Continue the interview below about worship in small churches, picking up right after its final question.

Provided text
-------

Listen to this interviewwatch the interview video on YouTube, or continue reading.


Doug Powe: When it comes to worship planning resources, small churches are often an afterthought. How did you come to focus on this need?

Teresa Stewart: I think most pastors of smaller congregations recognize that the resources developed out of big congregations can’t simply be dragged and dropped into smaller settings. There just is something that doesn’t work. As a student pastor at a small congregation, I started realizing that not everything I expected to work really worked. And even though I had run like heck to get out of a small hometown, I fell back in love with the people, the patterns, and the practices in my particular small place. And I began writing resources for them, testing things, and trying new things to make sure the words I was putting in their mouths were their words offered in worship.

And then a couple of terrific things happened. I was invited to teach worship and sacraments in the Course of Study, and I got a chance to watch pastors over the course of several semesters and years. During that time, I could kind of predict whose congregation was likely to flourish, not because they were necessarily the brightest students or had the best resourced church or denominational office, but because they were working a little bit differently. They were working off a different script. They were intuitively doing different things. And then, the Great Plains Conference graciously allowed me to teach three groups of laity and pastors over a year to develop and test resources. There really is a different set of tools for how worship can and should work in small places, but we’ve not necessarily been teaching them.

Doug Powe: You said you were able to predict when students would flourish in small church worship leadership. What were the signs that they intuitively knew how to conduct worship in smaller congregations?

Teresa Stewart: One was that they were not looking to replicate what excellence looks like in a large place. Instead of starting with a question like “How can we figure out how to get a great praise band?”, they started by falling in love with their own communities and looking for local gifts and local expressions. They asked, “How could people in this community get their hands on the work of the worship?” They weren’t expecting to lock down a script, knowing exactly what’s going to happen minute by minute. They were leaving some things up for grabs and intentionally including local resources and not simply what they thought were excellent resources.

Doug Powe: Can you say a little bit more about what it means to focus on who you are?

-------

Input data
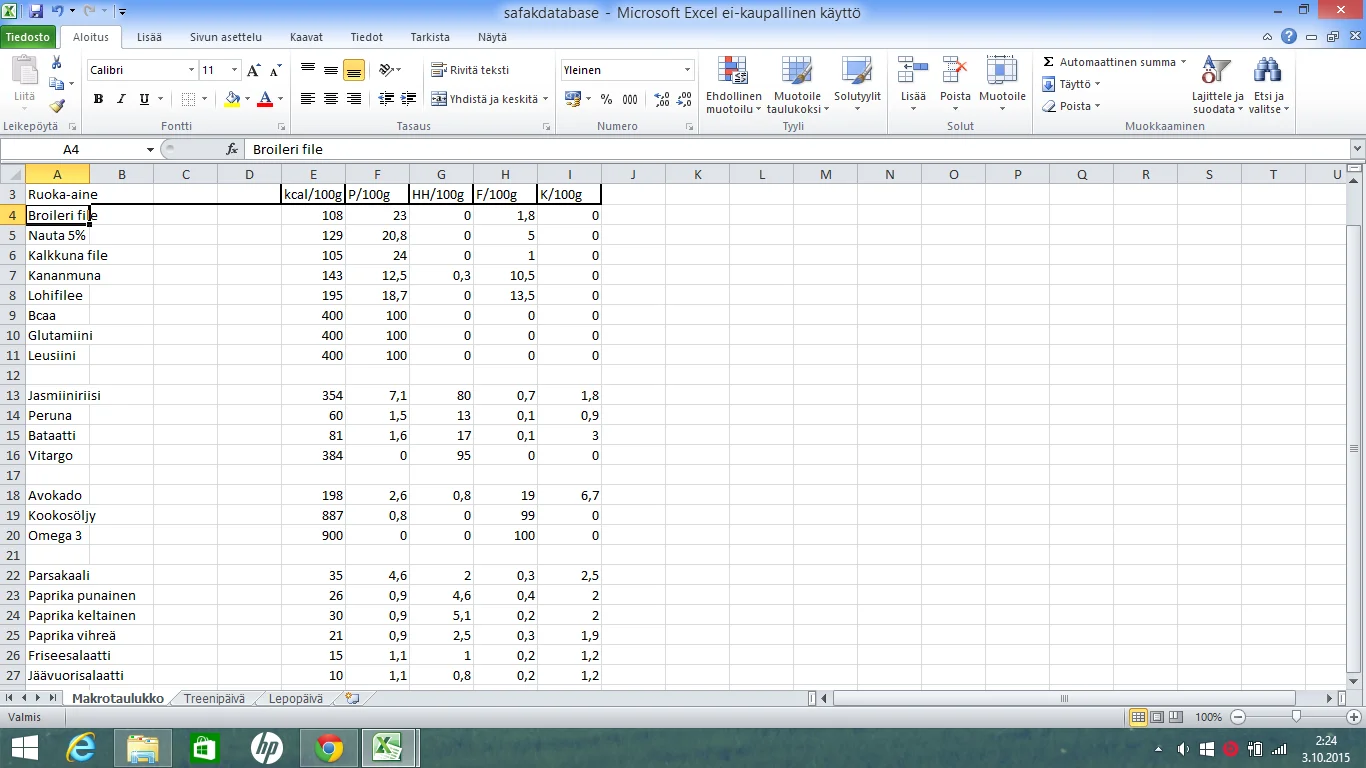This screenshot has width=1366, height=768.
Task: Switch to the Kaavat ribbon tab
Action: coord(306,37)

-------

Answer area
Teresa Stewart: Absolutely. I think one piece of who you are is the aesthetic out of which you worship. “Aesthetic” may sound like a big, overwhelming word. But it’s not. As human beings, we are deeply attuned to aesthetic cues all the time. Think about how COVID changed television shows. Take, for example, The Late Show with Stephen Colbert. The patterns and practices that worked when Colbert was in the Ed Sullivan Theater didn’t work when he was in his home office. He had to change his entire presentation — the timing, the jokes, the way he spoke to things — because it felt awkward or stilted outside the context of the big theater. And the same thing happened with Seth Meyers and Jimmy Fallon. They had to make big aesthetic switches.

But we don’t have to go to television to think about that. There are different aesthetic rules or principles that set our expectations regarding how we interact and respond, for example, depending on whether we’re going to a potluck birthday party at someone’s house or a formal wedding banquet. At the formal wedding banquet, you don’t expect to affect the events. You are an observer, not a participant. The order of things is set. The authorities sitting at the head table orchestrate things. But, when you go to someone’s house for a potluck, something entirely different happens. As soon as someone walks in the door with a different dish, the party changes and unfolds. It’s unscripted. You’re in the moment. If you showed up to the door and presented each potluck visitor with a bulletin and said, “Here’s exactly what’s going to happen tonight. You will be allowed to say the following words and I’m going to orchestrate,” it just wouldn’t work. We know that’s not appropriate. And yet, in many ways, we use a large “performance aesthetic” in setting the expectations for small congregations when they are the powerhouse. It’s not just who they are. When they invoke a “participation aesthetic,” they have a powerful set of tools.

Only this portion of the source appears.